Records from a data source

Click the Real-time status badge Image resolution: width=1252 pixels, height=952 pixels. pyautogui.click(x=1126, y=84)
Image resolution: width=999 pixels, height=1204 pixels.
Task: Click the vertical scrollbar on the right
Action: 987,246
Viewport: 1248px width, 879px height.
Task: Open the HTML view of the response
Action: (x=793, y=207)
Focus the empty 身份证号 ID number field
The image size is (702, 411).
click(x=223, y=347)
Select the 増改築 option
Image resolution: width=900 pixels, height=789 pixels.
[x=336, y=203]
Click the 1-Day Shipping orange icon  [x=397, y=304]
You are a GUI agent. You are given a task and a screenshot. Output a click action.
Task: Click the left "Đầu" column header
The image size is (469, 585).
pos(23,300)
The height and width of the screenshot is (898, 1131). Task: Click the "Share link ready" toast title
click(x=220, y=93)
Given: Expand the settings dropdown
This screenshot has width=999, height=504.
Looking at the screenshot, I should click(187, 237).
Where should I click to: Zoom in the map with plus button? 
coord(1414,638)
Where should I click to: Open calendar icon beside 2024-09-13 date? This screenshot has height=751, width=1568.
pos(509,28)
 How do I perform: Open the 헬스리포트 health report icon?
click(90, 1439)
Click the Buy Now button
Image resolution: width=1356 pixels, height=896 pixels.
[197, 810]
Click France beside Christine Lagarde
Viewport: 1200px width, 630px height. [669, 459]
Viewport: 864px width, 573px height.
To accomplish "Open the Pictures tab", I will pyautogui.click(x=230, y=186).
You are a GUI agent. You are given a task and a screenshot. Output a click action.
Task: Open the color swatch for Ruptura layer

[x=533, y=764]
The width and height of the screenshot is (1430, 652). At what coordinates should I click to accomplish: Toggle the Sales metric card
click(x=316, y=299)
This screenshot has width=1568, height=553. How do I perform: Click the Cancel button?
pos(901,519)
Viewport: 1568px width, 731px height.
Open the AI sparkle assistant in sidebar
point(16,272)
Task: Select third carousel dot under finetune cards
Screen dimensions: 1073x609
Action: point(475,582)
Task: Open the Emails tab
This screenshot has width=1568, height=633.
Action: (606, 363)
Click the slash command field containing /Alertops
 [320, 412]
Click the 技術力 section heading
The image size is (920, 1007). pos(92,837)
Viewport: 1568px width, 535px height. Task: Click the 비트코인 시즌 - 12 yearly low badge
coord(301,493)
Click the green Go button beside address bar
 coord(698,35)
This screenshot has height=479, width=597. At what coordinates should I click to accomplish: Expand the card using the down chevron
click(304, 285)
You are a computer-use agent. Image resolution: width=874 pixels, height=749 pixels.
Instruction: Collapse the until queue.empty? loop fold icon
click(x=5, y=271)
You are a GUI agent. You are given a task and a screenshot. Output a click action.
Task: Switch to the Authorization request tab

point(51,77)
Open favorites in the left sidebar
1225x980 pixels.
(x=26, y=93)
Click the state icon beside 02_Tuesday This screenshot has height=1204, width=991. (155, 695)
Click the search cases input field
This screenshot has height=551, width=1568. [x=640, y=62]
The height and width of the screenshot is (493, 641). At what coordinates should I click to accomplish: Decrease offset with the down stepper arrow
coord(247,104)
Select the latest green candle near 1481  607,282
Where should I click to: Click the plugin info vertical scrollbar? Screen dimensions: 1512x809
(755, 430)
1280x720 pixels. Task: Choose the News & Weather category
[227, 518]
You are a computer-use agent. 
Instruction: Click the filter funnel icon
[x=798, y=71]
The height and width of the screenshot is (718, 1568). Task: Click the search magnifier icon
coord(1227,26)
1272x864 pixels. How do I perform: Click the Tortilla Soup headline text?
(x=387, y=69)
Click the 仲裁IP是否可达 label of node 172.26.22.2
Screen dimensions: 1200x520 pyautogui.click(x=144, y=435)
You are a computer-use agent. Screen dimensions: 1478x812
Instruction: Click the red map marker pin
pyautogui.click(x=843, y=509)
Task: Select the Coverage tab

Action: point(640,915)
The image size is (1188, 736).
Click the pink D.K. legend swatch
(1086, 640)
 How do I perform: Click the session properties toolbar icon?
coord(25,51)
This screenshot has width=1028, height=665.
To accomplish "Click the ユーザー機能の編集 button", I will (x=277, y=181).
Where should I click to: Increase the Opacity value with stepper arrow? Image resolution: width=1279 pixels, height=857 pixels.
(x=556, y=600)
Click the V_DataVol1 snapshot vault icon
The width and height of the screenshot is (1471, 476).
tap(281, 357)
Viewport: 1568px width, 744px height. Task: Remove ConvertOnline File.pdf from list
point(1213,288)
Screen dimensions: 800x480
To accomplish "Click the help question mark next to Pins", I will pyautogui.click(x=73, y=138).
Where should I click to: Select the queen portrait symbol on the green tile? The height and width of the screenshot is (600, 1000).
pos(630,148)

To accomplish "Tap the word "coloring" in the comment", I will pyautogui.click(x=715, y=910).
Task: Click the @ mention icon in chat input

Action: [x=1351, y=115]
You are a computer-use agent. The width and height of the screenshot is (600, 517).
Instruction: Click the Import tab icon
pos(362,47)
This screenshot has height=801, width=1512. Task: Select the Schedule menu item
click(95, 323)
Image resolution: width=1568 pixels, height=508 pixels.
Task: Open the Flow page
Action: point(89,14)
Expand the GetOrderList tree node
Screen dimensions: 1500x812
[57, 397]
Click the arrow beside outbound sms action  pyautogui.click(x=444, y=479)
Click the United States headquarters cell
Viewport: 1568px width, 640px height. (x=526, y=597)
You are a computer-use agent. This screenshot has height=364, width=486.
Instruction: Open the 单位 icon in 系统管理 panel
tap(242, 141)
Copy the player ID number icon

What is required: Out of the entries above, write out only the lines between the line holding "This screenshot has height=479, width=597." and the line holding "Select the latest", inclusive, each exactly as given.

Exercise response:
This screenshot has height=479, width=597. At what coordinates should I click to accomplish: Expand the card using the down chevron
click(304, 285)
You are a computer-use agent. Image resolution: width=874 pixels, height=749 pixels.
Instruction: Collapse the until queue.empty? loop fold icon
click(x=5, y=271)
You are a GUI agent. You are given a task and a screenshot. Output a click action.
Task: Switch to the Authorization request tab

point(51,77)
Open favorites in the left sidebar
1225x980 pixels.
(x=26, y=93)
Click the state icon beside 02_Tuesday This screenshot has height=1204, width=991. (155, 695)
Click the search cases input field
This screenshot has height=551, width=1568. [x=640, y=62]
The height and width of the screenshot is (493, 641). At what coordinates should I click to accomplish: Decrease offset with the down stepper arrow
coord(247,104)
Select the latest green candle near 1481  607,282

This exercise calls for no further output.